Infatti il Sermig si chiama “fraternità della speranza”. Ma si può dire anche l’inverso, cioè “la speranza della fraternità”. Il sogno che anima i cuori degli amici del Sermig è la speranza di un mondo fraterno. È il “sogno” che ho voluto rilanciare nella Chiesa e nel mondo attraverso l’Enciclica Fratelli tutti (cfr n. 8). Voi condividete già questo sogno, anzi, ne fate parte, contribuite a dargli carne, a dargli mani, occhi, gambe, a dargli vita. Di questo voglio rendere grazie a Dio con voi, perché questa è un’opera che non si può fare senza Dio. Perché la guerra si può fare senza Dio, ma la pace si fa solo con Lui.
Cari amici del Sermig, non stancatevi mai di costruire l’Arsenale della Pace! Anche se l’opera può sembrare conclusa, in realtà si tratta di un cantiere sempre aperto. Questo voi lo sapete bene, e infatti in questi anni avete dato vita all’Arsenale della Speranza a San Paolo del Brasile, all’Arsenale dell’Incontro a Madaba in Giordania, all’Arsenale dell’Armonia a Pecetto Torinese.
Ma tutte queste realtà: la pace, la speranza, l’incontro, l’armonia, si costruiscono solo con lo Spirito Santo, lo Spirito di Dio. È Lui che crea la pace, la speranza, l’incontro, l’armonia. E i cantieri vanno avanti se chi ci lavora si lascia lavorare dentro dallo Spirito. Voi mi direte: e chi non crede?, e chi non è cristiano? Questo a noi può sembrare un problema, ma certo non lo è per Dio. Lui, il suo Spirito, parla al cuore di chiunque sappia ascoltare. Ogni uomo e donna di buona volontà può lavorare negli Arsenali della pace, della speranza, dell’incontro e dell’armonia.

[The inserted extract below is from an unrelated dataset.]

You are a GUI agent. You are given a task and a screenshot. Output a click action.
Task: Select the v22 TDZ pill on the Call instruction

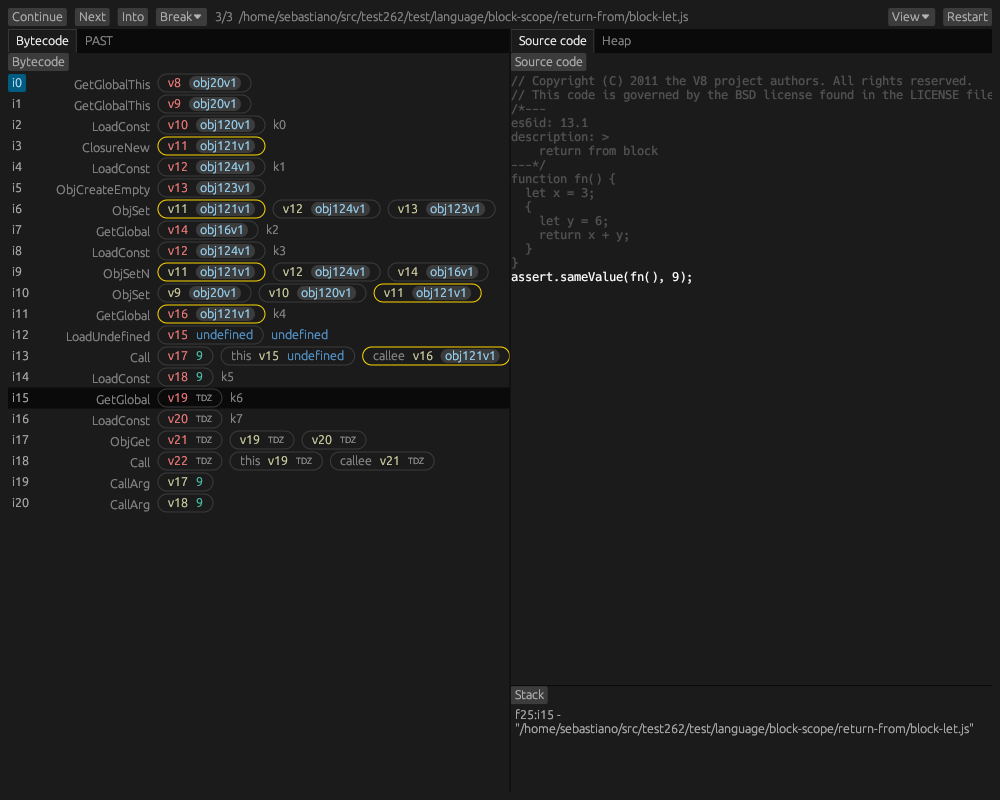(189, 460)
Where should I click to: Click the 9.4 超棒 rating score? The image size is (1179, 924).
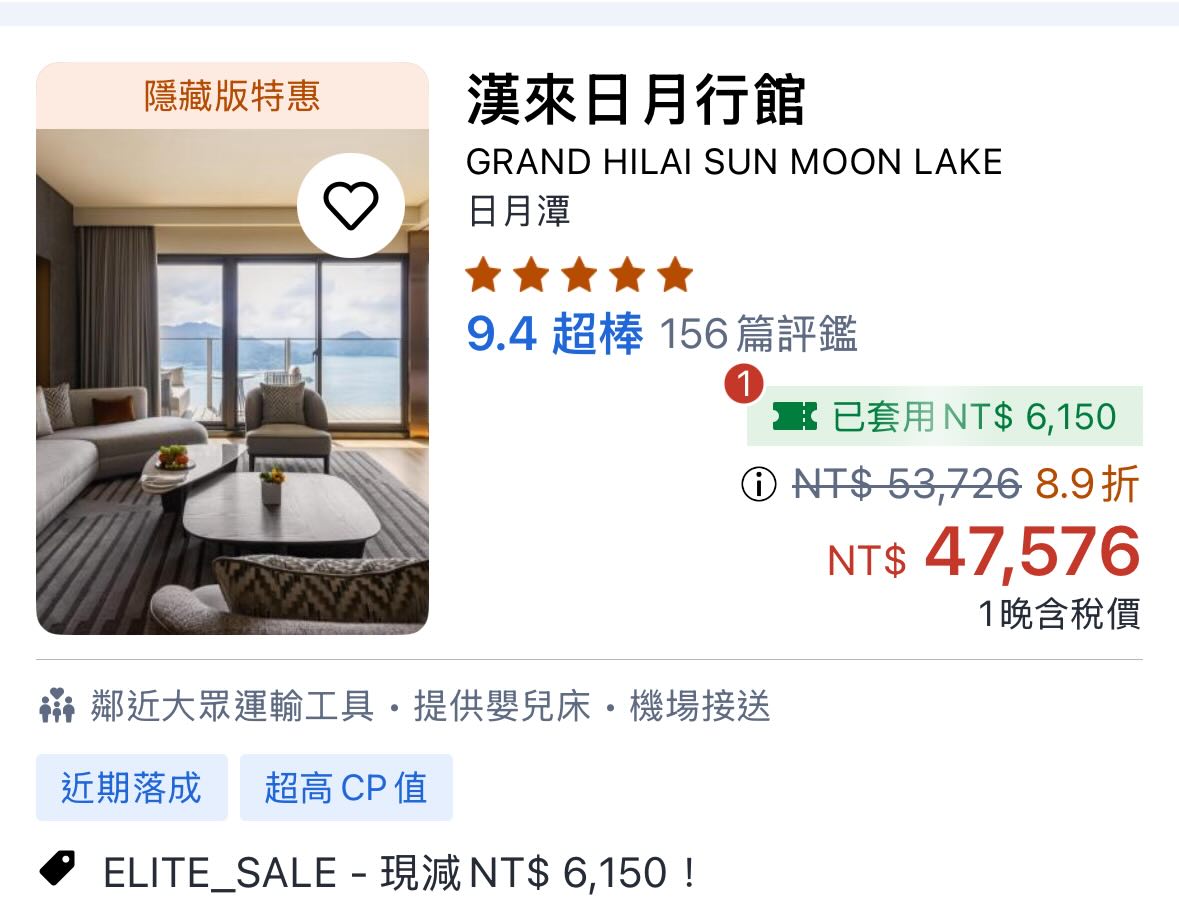point(554,335)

Tuttavia, ci vuole qualcuno che abbia il cuore ben radicato nel Vangelo. Ci vuole una comunità di fede e di preghiera che tiene acceso il fuoco per tutti. Quel fuoco che Gesù è venuto a portare sulla terra e che ormai arde per sempre (cfr Lc 12,49). Qui si vede anche il senso di una comunità di persone che abbracciano integralmente la vocazione e la missione della fraternità e la portano avanti in maniera stabile.
Cari fratelli e sorelle, vi ringrazio tanto per questo incontro, e soprattutto per la vostra testimonianza e il vostro impegno. Andate avanti! La Madonna vi custodisca e vi accompagni. Vi benedico di cuore, e vi chiedo per favore di pregare per me.